Der Arbeitsmarkt im Land habe sich in den vergangenen zehn Jahren "durchaus positiv entwickelt", sagte Golze. Die Zahl der Erwerbslosen habe sich nahezu halbiert, die Arbeitslosenquote liege jetzt bei 8,3 Prozent. "Trotzdem stehen wir vor enormen Herausforderungen." Cordt betonte, die Ressourcen würden auf drei Schwerpunkte gebündelt: das Fachkräftepotenzial zu erschließen, Langzeitarbeitslosigkeit zu vermeiden und junge Menschen in Ausbildung und Arbeit zu bringen.

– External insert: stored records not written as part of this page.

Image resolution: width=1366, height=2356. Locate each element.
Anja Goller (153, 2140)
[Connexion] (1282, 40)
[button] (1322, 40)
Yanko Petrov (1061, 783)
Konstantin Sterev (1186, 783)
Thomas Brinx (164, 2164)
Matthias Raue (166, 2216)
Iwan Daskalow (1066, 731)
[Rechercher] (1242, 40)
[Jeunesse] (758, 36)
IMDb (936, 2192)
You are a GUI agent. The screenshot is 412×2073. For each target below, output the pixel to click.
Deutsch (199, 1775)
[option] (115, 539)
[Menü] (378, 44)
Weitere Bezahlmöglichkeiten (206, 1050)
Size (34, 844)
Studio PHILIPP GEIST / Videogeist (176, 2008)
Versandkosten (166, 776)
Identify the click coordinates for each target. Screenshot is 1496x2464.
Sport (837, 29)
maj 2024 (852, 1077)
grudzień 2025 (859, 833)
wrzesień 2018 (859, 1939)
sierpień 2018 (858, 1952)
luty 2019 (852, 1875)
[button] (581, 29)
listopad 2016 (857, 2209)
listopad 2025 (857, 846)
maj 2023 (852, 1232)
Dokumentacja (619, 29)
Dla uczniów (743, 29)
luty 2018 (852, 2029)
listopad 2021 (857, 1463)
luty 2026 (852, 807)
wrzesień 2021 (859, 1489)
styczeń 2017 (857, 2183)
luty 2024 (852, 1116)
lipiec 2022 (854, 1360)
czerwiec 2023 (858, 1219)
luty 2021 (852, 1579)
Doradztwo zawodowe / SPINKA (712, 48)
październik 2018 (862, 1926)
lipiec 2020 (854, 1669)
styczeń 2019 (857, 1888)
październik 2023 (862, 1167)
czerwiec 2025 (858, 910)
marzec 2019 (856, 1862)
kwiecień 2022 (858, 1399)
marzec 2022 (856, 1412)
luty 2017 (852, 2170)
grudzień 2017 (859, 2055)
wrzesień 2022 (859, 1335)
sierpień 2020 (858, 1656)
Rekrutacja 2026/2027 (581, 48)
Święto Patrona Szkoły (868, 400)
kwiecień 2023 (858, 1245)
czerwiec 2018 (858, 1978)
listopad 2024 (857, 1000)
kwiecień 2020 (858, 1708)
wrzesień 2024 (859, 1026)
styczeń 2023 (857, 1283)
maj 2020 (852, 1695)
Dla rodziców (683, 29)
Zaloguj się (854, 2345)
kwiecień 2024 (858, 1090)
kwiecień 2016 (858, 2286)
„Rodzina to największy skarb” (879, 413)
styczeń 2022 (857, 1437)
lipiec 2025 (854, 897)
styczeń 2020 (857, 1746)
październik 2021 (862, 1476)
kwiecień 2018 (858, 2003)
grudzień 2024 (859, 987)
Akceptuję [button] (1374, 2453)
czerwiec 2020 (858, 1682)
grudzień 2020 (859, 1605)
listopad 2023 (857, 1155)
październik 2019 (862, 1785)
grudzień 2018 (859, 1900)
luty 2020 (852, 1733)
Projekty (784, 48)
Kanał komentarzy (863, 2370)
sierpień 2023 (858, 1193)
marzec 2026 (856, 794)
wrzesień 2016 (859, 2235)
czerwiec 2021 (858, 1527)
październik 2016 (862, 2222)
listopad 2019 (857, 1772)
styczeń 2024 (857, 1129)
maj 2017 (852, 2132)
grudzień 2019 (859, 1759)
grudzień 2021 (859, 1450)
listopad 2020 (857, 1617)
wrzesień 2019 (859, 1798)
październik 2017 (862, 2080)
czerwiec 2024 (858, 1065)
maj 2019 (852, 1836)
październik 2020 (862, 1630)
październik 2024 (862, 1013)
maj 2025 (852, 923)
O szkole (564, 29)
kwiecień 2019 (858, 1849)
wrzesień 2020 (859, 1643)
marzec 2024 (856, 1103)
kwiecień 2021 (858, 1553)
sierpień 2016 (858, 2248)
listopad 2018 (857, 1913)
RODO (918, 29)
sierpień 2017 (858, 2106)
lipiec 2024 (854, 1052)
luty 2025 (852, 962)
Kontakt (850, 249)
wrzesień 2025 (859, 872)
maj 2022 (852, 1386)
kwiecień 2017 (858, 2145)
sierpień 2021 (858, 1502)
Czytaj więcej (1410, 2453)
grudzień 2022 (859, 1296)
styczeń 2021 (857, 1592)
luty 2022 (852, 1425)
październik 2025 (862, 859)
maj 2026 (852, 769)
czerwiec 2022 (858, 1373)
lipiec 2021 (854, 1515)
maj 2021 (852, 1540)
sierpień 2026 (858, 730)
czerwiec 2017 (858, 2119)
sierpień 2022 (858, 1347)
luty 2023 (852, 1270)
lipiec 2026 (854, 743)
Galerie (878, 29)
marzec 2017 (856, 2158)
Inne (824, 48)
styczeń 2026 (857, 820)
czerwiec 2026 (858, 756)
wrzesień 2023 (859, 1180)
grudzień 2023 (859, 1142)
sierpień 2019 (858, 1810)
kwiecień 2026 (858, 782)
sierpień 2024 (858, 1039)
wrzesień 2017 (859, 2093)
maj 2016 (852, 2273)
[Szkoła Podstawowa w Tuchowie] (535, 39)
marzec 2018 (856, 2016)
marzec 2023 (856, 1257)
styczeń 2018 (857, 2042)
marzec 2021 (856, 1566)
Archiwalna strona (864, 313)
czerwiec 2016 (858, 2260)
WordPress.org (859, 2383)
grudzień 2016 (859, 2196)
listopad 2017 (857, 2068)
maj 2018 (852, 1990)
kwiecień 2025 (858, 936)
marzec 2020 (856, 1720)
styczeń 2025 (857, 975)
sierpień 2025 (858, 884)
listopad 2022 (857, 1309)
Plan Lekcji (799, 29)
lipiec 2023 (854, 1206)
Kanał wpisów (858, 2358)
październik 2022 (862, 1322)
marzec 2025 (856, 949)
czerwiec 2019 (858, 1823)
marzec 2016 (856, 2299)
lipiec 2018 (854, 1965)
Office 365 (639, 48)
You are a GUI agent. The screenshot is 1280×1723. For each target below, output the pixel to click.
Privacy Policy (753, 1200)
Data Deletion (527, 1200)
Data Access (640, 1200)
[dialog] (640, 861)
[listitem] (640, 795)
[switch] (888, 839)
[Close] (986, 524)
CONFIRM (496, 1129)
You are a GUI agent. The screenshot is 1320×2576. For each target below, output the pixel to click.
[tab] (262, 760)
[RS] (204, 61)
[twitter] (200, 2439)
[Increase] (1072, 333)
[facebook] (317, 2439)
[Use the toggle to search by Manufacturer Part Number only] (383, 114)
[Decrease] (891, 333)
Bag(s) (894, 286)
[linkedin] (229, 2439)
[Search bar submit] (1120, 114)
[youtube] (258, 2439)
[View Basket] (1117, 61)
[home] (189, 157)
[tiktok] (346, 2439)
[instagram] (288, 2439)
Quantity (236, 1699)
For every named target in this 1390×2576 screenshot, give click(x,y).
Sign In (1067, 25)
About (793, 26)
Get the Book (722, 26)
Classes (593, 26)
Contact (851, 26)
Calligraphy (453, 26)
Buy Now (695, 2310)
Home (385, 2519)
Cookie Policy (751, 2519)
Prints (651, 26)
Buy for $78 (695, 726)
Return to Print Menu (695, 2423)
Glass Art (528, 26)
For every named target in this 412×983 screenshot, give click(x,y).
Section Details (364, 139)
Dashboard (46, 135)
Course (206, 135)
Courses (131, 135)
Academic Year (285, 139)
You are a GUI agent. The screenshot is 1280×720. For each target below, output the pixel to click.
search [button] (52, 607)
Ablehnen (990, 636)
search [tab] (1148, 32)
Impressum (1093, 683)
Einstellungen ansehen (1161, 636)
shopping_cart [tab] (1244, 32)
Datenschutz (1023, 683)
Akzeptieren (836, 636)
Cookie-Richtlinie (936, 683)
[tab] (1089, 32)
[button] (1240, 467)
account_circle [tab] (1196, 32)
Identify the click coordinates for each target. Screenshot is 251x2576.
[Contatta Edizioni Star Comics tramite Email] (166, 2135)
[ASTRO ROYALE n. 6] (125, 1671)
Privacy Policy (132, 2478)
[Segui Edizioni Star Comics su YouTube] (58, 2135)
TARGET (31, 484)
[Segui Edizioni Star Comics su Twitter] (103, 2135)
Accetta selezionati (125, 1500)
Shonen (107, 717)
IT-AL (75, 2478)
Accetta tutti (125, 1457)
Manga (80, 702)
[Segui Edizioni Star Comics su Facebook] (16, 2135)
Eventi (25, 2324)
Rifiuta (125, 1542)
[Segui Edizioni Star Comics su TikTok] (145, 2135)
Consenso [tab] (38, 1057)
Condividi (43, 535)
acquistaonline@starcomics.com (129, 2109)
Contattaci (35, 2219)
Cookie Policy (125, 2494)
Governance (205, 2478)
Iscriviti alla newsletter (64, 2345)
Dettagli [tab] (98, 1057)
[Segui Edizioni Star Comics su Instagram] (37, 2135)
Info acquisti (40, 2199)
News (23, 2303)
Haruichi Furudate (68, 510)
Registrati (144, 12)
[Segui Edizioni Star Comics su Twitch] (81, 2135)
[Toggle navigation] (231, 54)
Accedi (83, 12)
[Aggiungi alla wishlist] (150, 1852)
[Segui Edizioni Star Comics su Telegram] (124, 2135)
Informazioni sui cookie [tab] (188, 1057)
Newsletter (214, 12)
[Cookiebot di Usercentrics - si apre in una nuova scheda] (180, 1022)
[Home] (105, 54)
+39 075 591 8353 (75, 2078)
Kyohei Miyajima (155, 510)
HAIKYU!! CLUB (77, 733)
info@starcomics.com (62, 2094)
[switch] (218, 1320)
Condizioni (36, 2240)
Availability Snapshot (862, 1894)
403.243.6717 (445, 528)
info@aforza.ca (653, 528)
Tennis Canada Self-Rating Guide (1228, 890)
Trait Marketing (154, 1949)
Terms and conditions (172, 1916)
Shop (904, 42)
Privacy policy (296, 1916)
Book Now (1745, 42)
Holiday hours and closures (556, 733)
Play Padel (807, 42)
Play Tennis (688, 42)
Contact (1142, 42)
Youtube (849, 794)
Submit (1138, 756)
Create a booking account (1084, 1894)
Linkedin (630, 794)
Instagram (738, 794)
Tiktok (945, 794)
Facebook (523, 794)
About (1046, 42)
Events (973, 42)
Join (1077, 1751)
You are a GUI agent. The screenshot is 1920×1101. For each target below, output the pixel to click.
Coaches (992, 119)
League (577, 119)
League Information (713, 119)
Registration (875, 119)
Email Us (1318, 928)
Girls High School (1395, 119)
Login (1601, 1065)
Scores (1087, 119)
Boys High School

Hier ist das Ziel, allen Jugendlichen eine erfolgreiche Ausbildung zu ermöglichen. Ein neues Instrument dafür soll die "Assistierte Ausbildung" sein, bei der die betriebliche Berufsausbildung von "Jugendlichen mit Startschwierigkeiten" durch Vorbereitungs- und Unterstützungsangebote begleitet wird. Das Arbeitsmarktprogramm soll spätestens im Jahr 2017 fortgeschrieben werden.

Im Juli waren in Brandenburg mehr als 110 500 Menschen arbeitslos gemeldet, was einer Quote von 8,3 Prozent entspricht. Darunter waren knapp 49 000 Menschen länger als ein Jahr arbeitslos.